Today, I buy all the books that I read, I haven't lent a book from the library for probably thirty odd years but I still visit it for my family and historical research, it still has that special place in my heart.

Thursday 13 January 2022

Retrospective times

 Since my last post we have now entered into another new year, one that will be my 75th and I guess that, as I have lived here on Sheppey all of my life, it makes me someone with a quite full memory bank of how things have changed over the years.

My first New Year was that of 1950, a new decade and I was just two and half years old and not celebrating my third birthday until the July of that year. That year and indeed for much of the decade, we were to struggle to rise up from the austerity and poverty of the previous decade and it's World War, I believe that we still had food rationing until around 1953.

I'm always fascinated when old black and white photos from those times appear on on our local Sheppey History Facebook Page, and people comment jealously at how clean and tidy the town's roads were. An easy answer to that is the fact that councils employed teams of local road sweepers in those days, people who conscientiously walked the streets with a barrow, broom and shovel and were aided by the fact that there was none of the throw-away packing and litter that we have nowadays. But it wasn't all the Shangri-La, that those photos made it look, yes life was much simpler but in the side streets and roads behind the High Streets, there was a lot of poverty. In my childhood in the 1950's food  there was only enough food each day because of the invention of mothers who never wasted a scrap. They would shop in local shops each day, buying food that was fresh, in small quantities because there were no fridges and often in ounces rather than pounds. In the butchers the cheapest cuts were always bought and often included ox-tails, hearts, brawn, belly linings, pig's trotters. Chicken was a luxury that we sometimes had at Christmas  and often came from the few scraggy birds that we kept in the back yard for our eggs. The carcass of those birds was used the following day to boil in a large pan with vegetables and turn into a broth. Likewise, a rabbit in a small hutch was also kept each year for the purpose of a Sunday or Christmas dinner and I recall that my grandparents wasted nothing from those animals, even the head was cooked and the brains eaten afterwards!
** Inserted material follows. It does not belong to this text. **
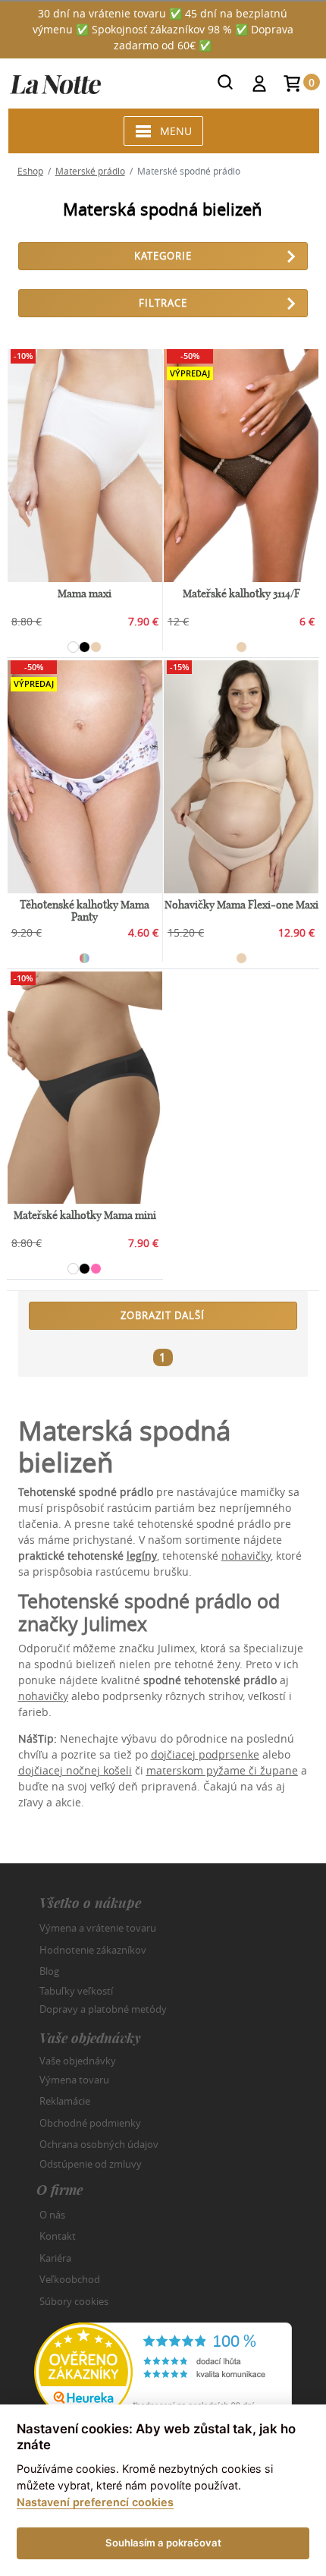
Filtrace (163, 303)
To continue the non-waste of food, there was bubble and squeak. In my house it was usually left over food items from the Sunday roast such as vegetables and scraps of meat, all fried in a pan the next day to create another belly filling meal.

And what of puddings, or "sweet" as we knew it because it was normally just that, sweet. A common one was suet pudding. Those puddings were a staple of the Sunday Roast, created on the day by mother cooking the ingredients in the well used pudding cloth and then sliced and added to the roast as a typical stodgy belly filler. Any that was not used in the roast was served afterwards for "sweet," coated in sugar, jam or treacle. Other stodgy belly fillers were rice or macaroni, or in the summer months, home-made fruit pie and custard.

And so it went on, nothing was wasted, nothing came ready packaged with use by dates and vegetables and fruit were seasonal, sprouts and parsnips for instance only appeared in winter and when they did were seized on for the seasonal treat that they were.

So, younger generations might look at those old black and white photographs and wish themselves back in those times but in reality they wouldn't know where to start.